Spark as a Scala gateway drug and the 2.12 failure

Now that the 2.12 port is done I was wondering if anyone on the Scala team (or anyone else) could comment on how things might look for 2.13 … I’m curious whether the recently-completed work will make things easier next time around.

The main 2.12 changes impacting Spark were (in detail):

  • our new closure encoding actually made it easier to implement Spark’s “closure cleaner”, but it took some effort to convince ourselves (see details in doc linked above)
  • SAM types being compatible with function types resulted in a source incompatibility – this was resolved in 2.12.0 by improving type inference for overloaded higher-order methods. Further improvements coming in 2.13. One corner case remains with Unit-returning functions.
  • we need a stable API for REPL users, such as Spark. Help greatly appreciated in coordinating between the various projects.

For 2.13, I expect we’ll have this stable REPL API, but the collections are somewhat unknown in their impact on the Spark code base. If anyone would like to try – now is an excellent time, and this greatly benefits both communities! Sadly, our team at Lightbend will likely not be able to get to this in time for M5.

3 Likes

@SethTisue can spark finally make it into the 2.12 community build?

That would be very welcome, but likely a significant effort. I don’t think we will have time to tackle this ourselves in the next 6 months.

can spark finally make it into the 2.12 community build?

we can discuss at add Spark · Issue #763 · scala/community-build · GitHub. I’ve already put some thoughts there

To clarify, the 2.12 port isn’t done, there is no release built of 2.12. From an watchers perspective, it appears huge progress has been made, and they are again very close, but in case anyone reads this and wonders why 28 days later they can’t find binaries, it is because the issue is still open. Once a release is up on Maven though it would be great to have an update to this thread for watchers to know they can start their 2.12 migration efforts.
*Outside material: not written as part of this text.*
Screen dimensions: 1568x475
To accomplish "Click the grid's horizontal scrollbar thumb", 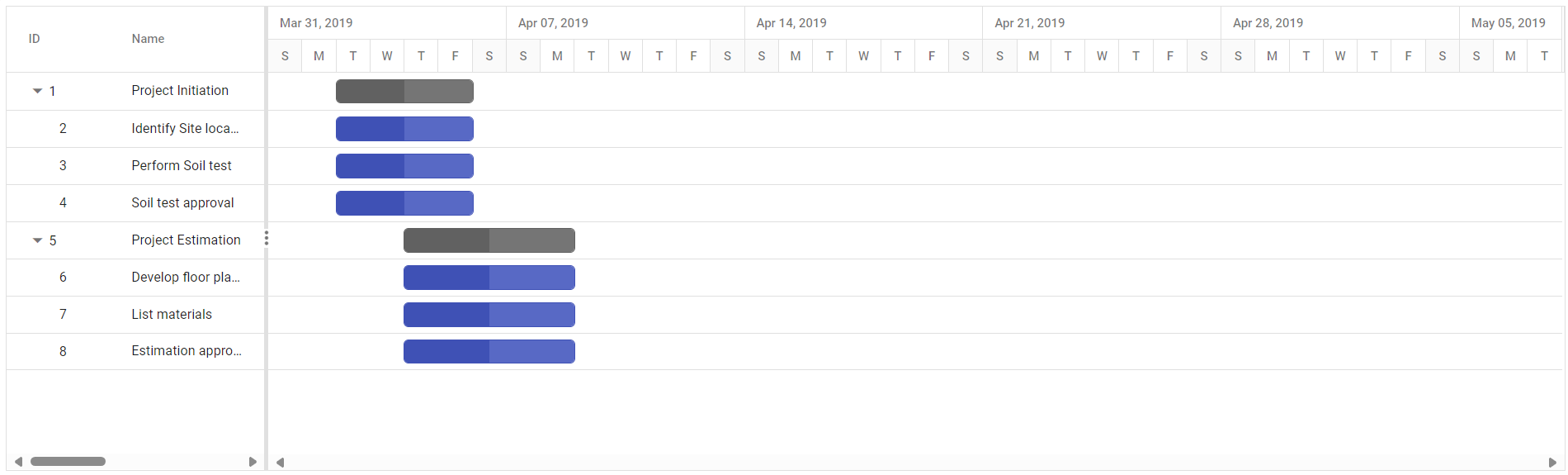I will (68, 462).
I know I, for one, will immediately act on it’s availability.

1 Like

Spark 2.4 will release with beta Scala 2.12 support.

So does that leave Scala-native as the most significant part of the Scala eco-system still on 2.11?

Scala Native 2.12 support is scheduled for the next release.

1 Like

@sadhen - can you link to anything stating that Scala 2.12 support is billed to appear in Spark 2.4? There’s no fix version listed for SPARK-14220.

Despite all the initial euphoria it seems there are still non-trivial issues that need to be addressed before this ticket can be considered resolved - at least according to Sean Owen in this update on 7th August. Sean Owen seems to be the public face at Spark for this ticket so I’d say he knows what he’s talking about.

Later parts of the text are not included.